• **Task item**
Nothing but a number should be returned: the count of lines in the records that contain "plus".

-------- Records provided --------

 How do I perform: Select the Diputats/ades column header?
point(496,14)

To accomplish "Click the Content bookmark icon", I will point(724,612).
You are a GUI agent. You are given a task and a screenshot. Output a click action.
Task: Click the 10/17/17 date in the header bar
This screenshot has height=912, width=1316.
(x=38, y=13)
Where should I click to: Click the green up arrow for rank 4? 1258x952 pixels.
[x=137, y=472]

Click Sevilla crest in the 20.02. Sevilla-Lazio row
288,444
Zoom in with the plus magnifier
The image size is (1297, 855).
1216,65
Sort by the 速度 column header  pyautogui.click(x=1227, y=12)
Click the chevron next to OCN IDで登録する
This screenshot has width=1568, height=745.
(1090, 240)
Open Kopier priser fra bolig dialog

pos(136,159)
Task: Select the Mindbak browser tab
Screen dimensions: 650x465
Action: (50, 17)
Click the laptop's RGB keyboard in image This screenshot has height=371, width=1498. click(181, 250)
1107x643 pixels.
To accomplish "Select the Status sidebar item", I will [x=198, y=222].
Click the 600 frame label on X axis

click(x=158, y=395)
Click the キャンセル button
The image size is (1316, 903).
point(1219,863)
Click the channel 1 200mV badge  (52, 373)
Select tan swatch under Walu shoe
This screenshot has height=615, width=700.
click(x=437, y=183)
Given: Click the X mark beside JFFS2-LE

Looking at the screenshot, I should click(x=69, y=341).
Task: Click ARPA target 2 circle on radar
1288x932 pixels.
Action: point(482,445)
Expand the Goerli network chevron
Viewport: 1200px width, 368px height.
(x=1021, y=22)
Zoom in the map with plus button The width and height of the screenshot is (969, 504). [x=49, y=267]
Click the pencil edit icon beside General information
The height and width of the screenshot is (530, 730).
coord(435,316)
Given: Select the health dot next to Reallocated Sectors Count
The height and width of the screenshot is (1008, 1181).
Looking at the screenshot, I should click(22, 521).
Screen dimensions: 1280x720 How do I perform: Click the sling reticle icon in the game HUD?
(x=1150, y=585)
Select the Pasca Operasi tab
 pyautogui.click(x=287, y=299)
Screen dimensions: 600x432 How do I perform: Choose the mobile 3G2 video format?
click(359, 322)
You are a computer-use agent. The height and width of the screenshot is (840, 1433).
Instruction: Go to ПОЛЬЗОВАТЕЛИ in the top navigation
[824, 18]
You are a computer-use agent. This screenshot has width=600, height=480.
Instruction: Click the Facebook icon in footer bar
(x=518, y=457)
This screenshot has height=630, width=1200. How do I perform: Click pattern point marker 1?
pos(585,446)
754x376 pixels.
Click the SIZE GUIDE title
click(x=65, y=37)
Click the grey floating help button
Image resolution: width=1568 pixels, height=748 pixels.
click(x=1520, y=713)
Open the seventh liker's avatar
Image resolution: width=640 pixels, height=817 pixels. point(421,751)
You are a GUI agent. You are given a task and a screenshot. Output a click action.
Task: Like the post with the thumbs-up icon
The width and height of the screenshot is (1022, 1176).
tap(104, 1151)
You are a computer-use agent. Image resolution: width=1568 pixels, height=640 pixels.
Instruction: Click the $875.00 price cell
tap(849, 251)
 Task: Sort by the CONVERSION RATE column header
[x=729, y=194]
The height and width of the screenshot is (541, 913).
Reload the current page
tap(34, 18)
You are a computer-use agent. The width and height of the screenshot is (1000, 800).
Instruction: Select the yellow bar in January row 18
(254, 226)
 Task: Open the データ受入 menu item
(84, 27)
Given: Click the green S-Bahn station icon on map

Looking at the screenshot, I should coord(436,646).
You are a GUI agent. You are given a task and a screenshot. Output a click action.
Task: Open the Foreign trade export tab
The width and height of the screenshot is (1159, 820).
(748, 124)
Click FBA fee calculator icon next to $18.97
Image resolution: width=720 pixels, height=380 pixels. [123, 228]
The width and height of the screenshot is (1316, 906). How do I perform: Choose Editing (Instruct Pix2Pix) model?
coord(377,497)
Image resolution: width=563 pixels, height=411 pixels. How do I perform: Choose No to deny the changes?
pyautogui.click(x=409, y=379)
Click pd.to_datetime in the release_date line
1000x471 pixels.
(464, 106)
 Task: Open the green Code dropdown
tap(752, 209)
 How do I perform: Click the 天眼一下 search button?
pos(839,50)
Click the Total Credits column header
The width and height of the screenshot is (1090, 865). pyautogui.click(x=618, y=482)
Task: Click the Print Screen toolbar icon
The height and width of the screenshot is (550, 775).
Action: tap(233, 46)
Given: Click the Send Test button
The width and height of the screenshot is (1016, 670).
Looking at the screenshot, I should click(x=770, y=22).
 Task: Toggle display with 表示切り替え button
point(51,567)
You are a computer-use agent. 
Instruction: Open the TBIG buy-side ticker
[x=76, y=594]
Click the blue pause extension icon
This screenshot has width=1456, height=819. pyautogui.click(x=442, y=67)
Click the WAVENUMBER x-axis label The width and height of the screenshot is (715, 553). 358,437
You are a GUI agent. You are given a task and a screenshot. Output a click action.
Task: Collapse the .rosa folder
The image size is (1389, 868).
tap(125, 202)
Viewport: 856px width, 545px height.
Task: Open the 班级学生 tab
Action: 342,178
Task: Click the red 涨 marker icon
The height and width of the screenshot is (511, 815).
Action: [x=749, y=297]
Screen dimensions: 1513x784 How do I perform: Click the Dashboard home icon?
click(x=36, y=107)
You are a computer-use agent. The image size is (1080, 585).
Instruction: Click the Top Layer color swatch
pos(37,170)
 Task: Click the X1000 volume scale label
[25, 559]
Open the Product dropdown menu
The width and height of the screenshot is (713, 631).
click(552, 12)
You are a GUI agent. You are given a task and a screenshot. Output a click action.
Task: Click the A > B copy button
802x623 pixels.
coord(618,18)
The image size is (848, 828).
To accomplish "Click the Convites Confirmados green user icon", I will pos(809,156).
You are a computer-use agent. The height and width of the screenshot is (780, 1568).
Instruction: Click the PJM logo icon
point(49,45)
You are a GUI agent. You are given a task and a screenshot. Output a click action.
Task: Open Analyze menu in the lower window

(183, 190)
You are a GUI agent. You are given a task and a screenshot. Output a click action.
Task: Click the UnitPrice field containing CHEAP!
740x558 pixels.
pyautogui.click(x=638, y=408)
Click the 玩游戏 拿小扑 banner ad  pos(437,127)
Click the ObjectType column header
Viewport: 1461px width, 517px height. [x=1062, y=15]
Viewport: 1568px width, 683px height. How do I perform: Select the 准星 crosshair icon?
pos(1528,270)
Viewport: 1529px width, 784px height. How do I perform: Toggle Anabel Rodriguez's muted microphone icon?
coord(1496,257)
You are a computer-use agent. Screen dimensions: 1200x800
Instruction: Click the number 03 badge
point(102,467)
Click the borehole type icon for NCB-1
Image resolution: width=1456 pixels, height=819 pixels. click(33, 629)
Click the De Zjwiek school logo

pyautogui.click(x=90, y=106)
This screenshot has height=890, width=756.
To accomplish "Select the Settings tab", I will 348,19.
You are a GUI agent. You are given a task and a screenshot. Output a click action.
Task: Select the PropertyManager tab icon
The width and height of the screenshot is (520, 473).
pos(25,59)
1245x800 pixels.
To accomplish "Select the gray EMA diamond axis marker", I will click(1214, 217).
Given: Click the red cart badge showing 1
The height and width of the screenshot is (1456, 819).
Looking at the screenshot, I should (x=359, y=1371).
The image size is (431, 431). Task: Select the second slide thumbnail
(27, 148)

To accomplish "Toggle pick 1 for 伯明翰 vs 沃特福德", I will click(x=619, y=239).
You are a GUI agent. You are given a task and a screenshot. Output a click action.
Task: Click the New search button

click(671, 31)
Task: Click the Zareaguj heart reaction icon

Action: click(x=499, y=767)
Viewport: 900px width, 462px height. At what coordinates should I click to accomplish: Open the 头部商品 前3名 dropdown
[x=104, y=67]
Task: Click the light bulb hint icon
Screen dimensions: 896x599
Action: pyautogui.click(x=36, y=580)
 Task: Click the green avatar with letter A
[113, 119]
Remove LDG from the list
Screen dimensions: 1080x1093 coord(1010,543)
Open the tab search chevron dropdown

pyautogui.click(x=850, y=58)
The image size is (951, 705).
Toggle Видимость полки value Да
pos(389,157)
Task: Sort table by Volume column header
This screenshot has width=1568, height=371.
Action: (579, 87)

--------

• **Solution to this task**
2